Madeline currently serves as a Postdoctoral Associate within the Department of Neuroscience at the University of Pittsburgh, working under the mentorship of Dr. Chengcheng Huang. Her primary research endeavors involve the analysis of an exponential integrate and fire spiking neuron model encompassing three distinct inhibitory population cell types. This collaborative effort extends to experimental laboratories investigating the intricate interplay of memory, learning, and attention-queued tasks. In her ongoing research, Madeline's principal objective is to elucidate the dynamics of individual synaptic connections and inhibitory populations, thereby contributing to a profound understanding of the mechanisms governing asynchronous neural activity. The methodology employed involves a judicious combination of simulated data sets generated from the spiking model and analysis of linearized systems of Ordinary Differential Equations (ODEs) to effectively quantify neural activity.
Previously, Madeline held the position of NIH T32 Postdoctoral Scholar at the University of Pittsburgh within the Department of Neuroscience and Neurobiology from August 2021 to August 2023, where she delved into the impact of stroke on neural activity. Her work in this capacity utilized the spiking neural model to probe alterations in network structure analogous to maladaptive stroke outcomes. Having successfully completed the T32 program in August 2023, Madeline was invited to continue her work in neural models under the guidance of Dr. Huang.
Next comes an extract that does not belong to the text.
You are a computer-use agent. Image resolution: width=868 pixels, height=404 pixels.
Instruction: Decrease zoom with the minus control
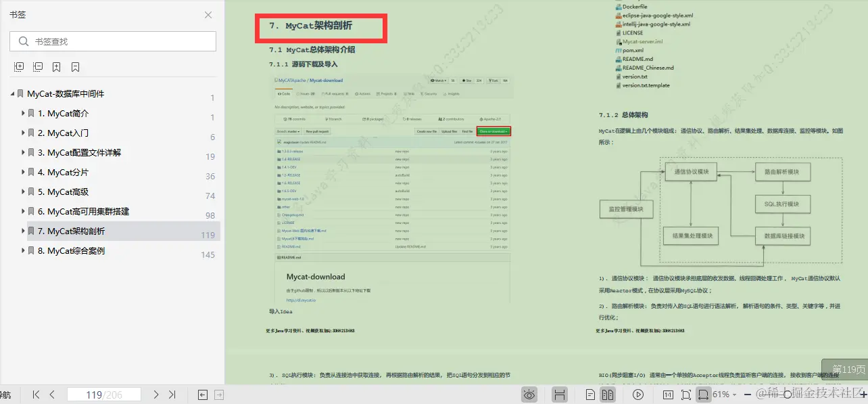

Madeline earned her PhD in May 2021 at the University of New Hampshire with a specialization in nonlinear dynamics and chaos. Under the mentorship of Dr. Marianna Shubov, her thesis topic centered around analytical Partial Differential Equations (PDEs), complex analysis, and stability analysis within the context of fluid flow through flexible tubes experiencing small perturbations. This research was rooted in the physical application of blood flow through small blood vessels. From both her work as a graduate student and postdoctoral experiences, Madeline’s expertise extends in both theoretical and applied domains of neuroscience and fluid dynamics with applications to biology.
Outside of research, Madeline enjoys hiking and walks in nature which provide inspiration for her floral gouache paintings. She enjoys spending time with her partner and their two cats, Todd and Murphy.